Alors ces textes d’aujourd’hui, comme des cadeaux, sont pour nous. Dieu en nous appelant à aimer nous dit, comme si c’était la première fois, sa tendresse.

Dans son encyclique toute récente, le pape François nous invite à être frères de tous. Des frères universels. Il en parle avec chaleur de cette fraternité, pointant son absence, trop souvent. La sécheresse d’un monde qui se croit ouvert, mais ne cesse de se fermer. Fratelli tutti. Frères des petits d’abord ; frères des pauvres d’abord. N’est-ce pas un peu naïf ?

C’est en regardant Jésus que tout prend, je crois, son sens. C’est en regardant Jésus que l’on comprend qu’il n’y a pas de naïveté dans le commandement d’aimer. Car celui qui nous invite à aimer, Jésus, sait, lui, ce qu’aimer veut dire. Il sait, lui, le poids du monde. Il en a croisé sur sa route des immigrés, des veuves et des orphelins, des malades et des pauvres. Ces petits que l’on appelle les hommes.

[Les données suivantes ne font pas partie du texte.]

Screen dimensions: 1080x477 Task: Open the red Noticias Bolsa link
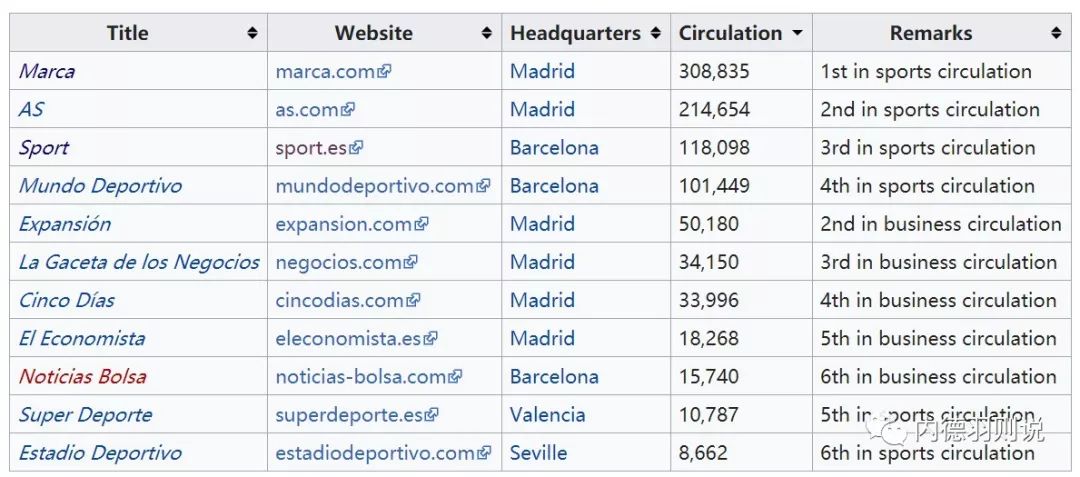click(83, 377)
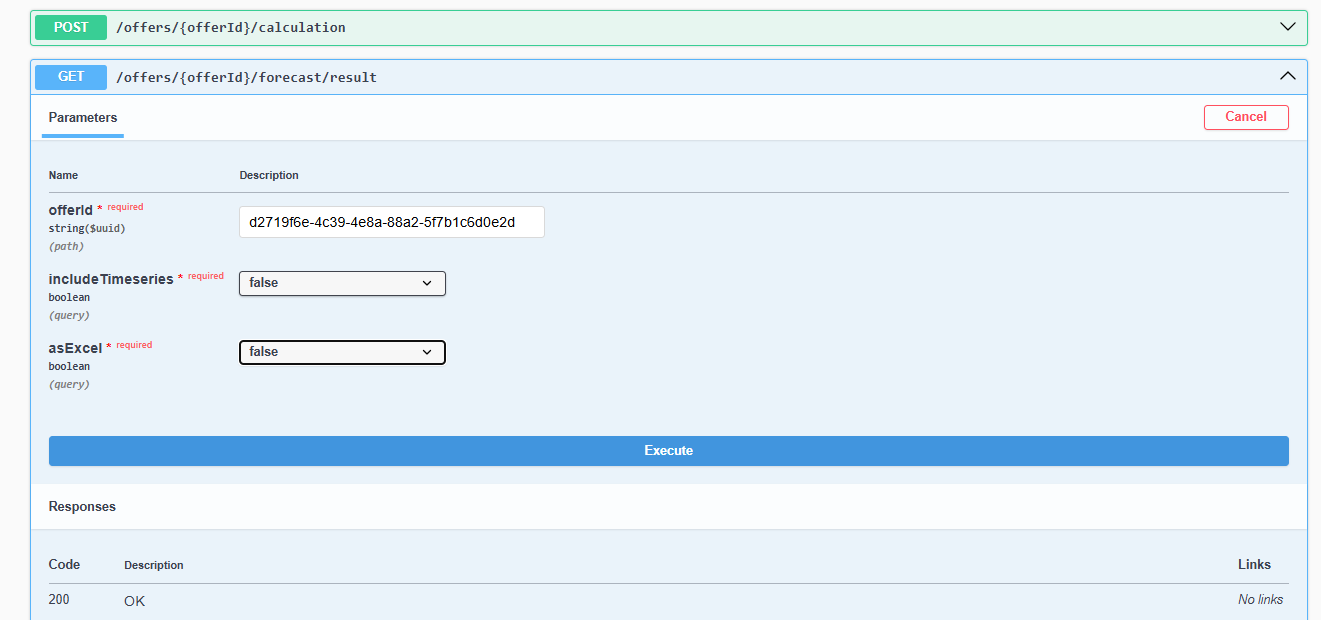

Il a croisé notre route à chacun. Le monde qui est le nôtre fut aussi le sien. Et il a croisé la haine au bout du chemin. La méchanceté des hommes, leur violence, il y a goûté. Leur lâcheté, il sait. La croix il l’a porté.

Alors il peut nous dire ce qu’est aimer. Ni un élan d’aveuglement face au monde, car l’amour ne rend pas forcément aveugle. Ni un refus de voir la réalité du monde en face. Non. Pas naïf pour deux sous, le Seigneur accueille. Il relève. Il pardonne. Lucide. Vrai. Il aime.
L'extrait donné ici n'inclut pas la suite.